__Objective__:
Answer the following from the article on Pat Simmons:
(a) Whose voice did Simmons replace on the Speaking Clock?
(b) Which group ran the TIM 2000 project?
(c) On which television programme was the Speaking Clock machine displayed, and on what date was that edition first broadcast?

__Document excerpt__:
= Pat Simmons (voice actress) =

Pat Simmons (1920 – 29 October 2005) was the voice of the United Kingdom's Speaking Clock from 1963 until 1985.

A supervisor at a London telephone exchange, in 1963 Simmons won a £500 competition to replace Jane Cain, whose voice had been used since the service began in 1936. On 2 April 1985, Pat Simmons' last words on the clock were: "At the third stroke it will be 10:59 and 50 seconds", followed by the three pips and then the voice of Brian Cobby who succeeded her in the job.

In 2000, a project called TIM 2000 was run by the Telecommunications Heritage Group to recreate the Pat Simmons speaking clock. Around 75 electronic speaking clocks with the Pat Simmons voice were sold.

The Speaking Clock machine that was used by Pat Simmons was displayed on an edition of the BBC television programme, Antiques Roadshow, originally broadcast on 19 October 2008. It had been on display as a working machine at the museum of the British Horological Institute. About forty-four minutes into the programme, Alan Midleton, who had made past appearances as a watch and clock expert on the show in previous episodes but was appearing as a curator of the museum, claimed that the electric motor of the machine, which had been running at the institute, broke down on the same day that Pat Simmons died.

__Data section__:
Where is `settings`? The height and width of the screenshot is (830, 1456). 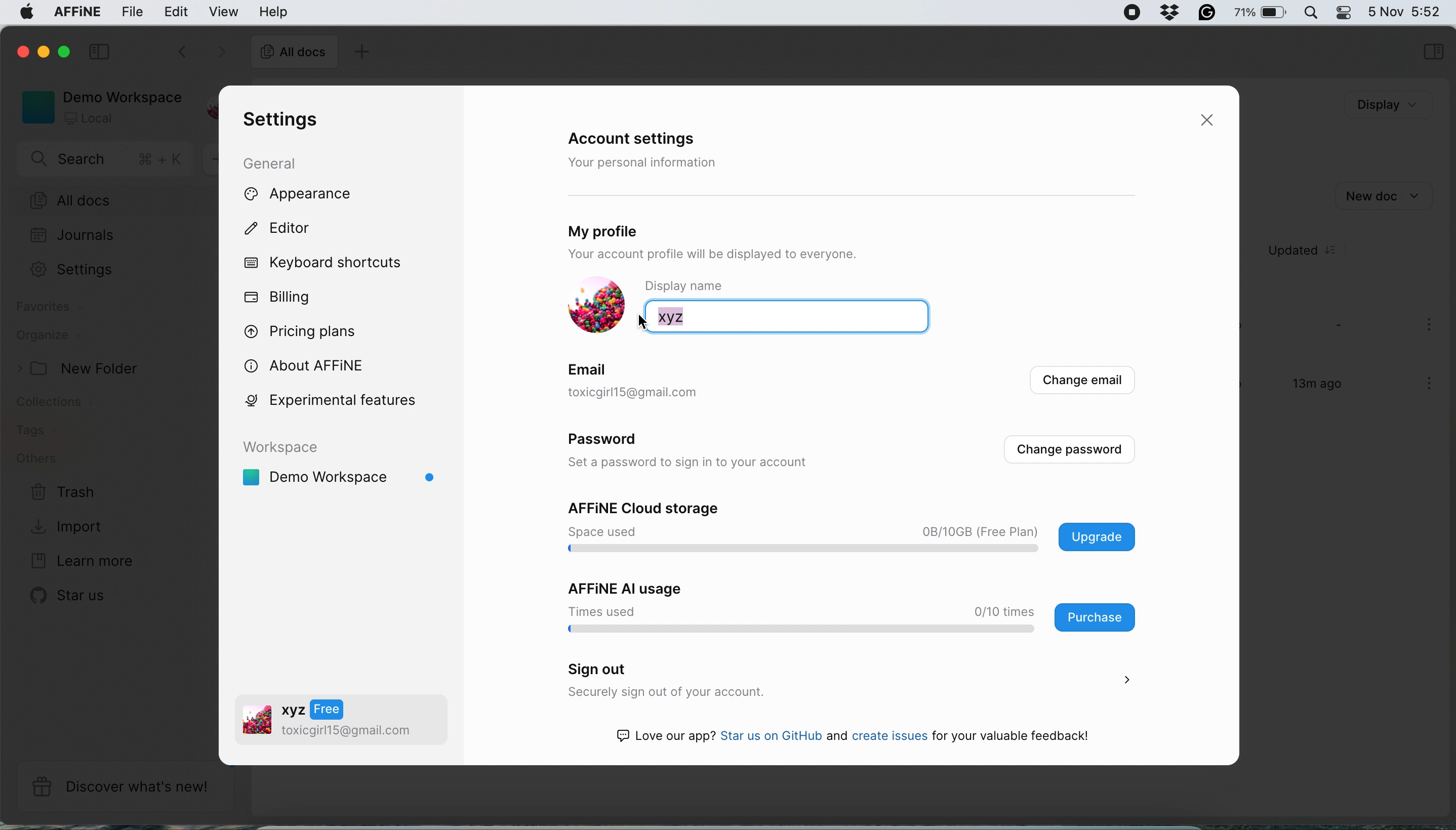
settings is located at coordinates (277, 120).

__Worked solution__:
(a) Jane Cain
(b) The Telecommunications Heritage Group
(c) Antiques Roadshow, first broadcast on 19 October 2008